Pick up the passage on climate model tuning at the point where it stops and continue writing it.

# SELECTED PASSAGE start

Future-tuned simulations designed intentionally to illustrate some selected model property must be clearly distinguished from forecasts and projections (predictions) which, while conditioned on future forcing, are tuned using only the past.
WHY?
Tuning or calibrating a model (making alterations to the parameters to improve the performance) should be done using only past observations and fundamental physical principles. Running the model forward then explores the space of what is possible given our modelling assumptions and consistency with past observations. If we constrain in addition based on future performance (for example, removing simulations which experience more than 0.2K/year of global mean temperature change, or those which fall outside our expectation of the climate sensitivity) then we artificially narrow the range of outcomes. To do so we must indeed be confident that the situation is unphysical, and understand how it can still be consistent with the model dynamics and our prior assumptions.
TELL ME MORE
“Future tuning” need not be a deliberate choice, but can occur accidentally. For example, it is common to re-tune models multiple times to improve the outputs. How do you know when to stop this process? If you do it once, run the simulation, and find that your previously well-behaved model now has a climate sensitivity well outside the range of the CMIP5 “pack”, do you re-tune? No doubt you find an error or a bug, and you re-tune it confidently, coming out with something more expected. But of course, the observation that your climate sensitivity is very high was the prompt, so this is future-tuning. It will always be possible to correct one more error or remove one more bug, but you are more likely to look for these when the model is not performing “as expected” and more likely to stop when it is doing what you expect. This could result in something elsewhere referred to as “intellectual phase-locking”, whereby the expectation becomes a (model-)reality and reinforces future expectations.
References and further reading
Hourdin, F., Mauritsen, T., Gettelman, A., Golaz, J. C., Balaji, V., Duan, Q., ... & Rauser, F. (2017). The art and science of climate model tuning. Bulletin of the American Meteorological Society, 98(3), 589-602.

# SELECTED PASSAGE end
# EXCERPTED RECORDS start

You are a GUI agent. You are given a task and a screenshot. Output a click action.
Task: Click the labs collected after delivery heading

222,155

# EXCERPTED RECORDS end
# EXCERPTED RECORDS start

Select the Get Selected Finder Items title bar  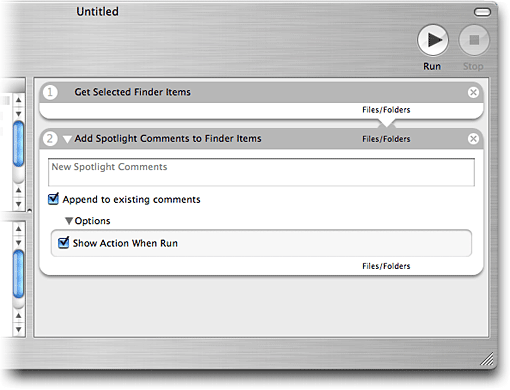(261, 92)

# EXCERPTED RECORDS end

• RESULT:
Mauritsen, T., Stevens, B., Roeckner, E., Crueger, T., Esch, M., Giorgetta, M., ... & Mikolajewicz, U. (2012). Tuning the climate of a global model. Journal of advances in modeling Earth systems, 4(3).
Schmidt, G. A., Bader, D., Donner, L. J., Elsaesser, G. S., Golaz, J. C., Hannay, C., ... & Saha, S. (2017). Practice and philosophy of climate model tuning across six US modeling centers. Geoscientific model development, 10(9), 3207.
Comments on Principle 9
Wilfran Moufouma-Okia - P09-0718
Not sure what is meant by "future-tuned simulations designed intentionally to illustrate some selected model property must be clearly distinguished from forecasts and projections (predictions) which, while conditioned on future forcing, are tuned using only the past" in the climate science realm? It is my understanding that for climate modellers once a model configuration/formulation is frozen/adopted in the development cycle, tuning will consist mainly in selecting parameter values in such a way that a measure of the discrepancy between observations and model outputs or between a modelled process and theory is minimized to a level acceptable in terms of process studies and process-oriented metrics. In this sense, tuning is often perceived as a way to compensate for model errors over the historic period for which observations exist.
We agree that tuning using the past is good practise, and that further the traditional statistical good practice of not using the same historical data many times must be relaxed in climate-like simulations where one “cannot afford” to wait 50 years for truly out-of-sample observations. The objection here would be if one runs the model into the future, dislikes the result, and then tunes the model to achieve a model-future one finds more acceptable. In that case we question whether the model can be considered a forecast engine in any sense. (LAS)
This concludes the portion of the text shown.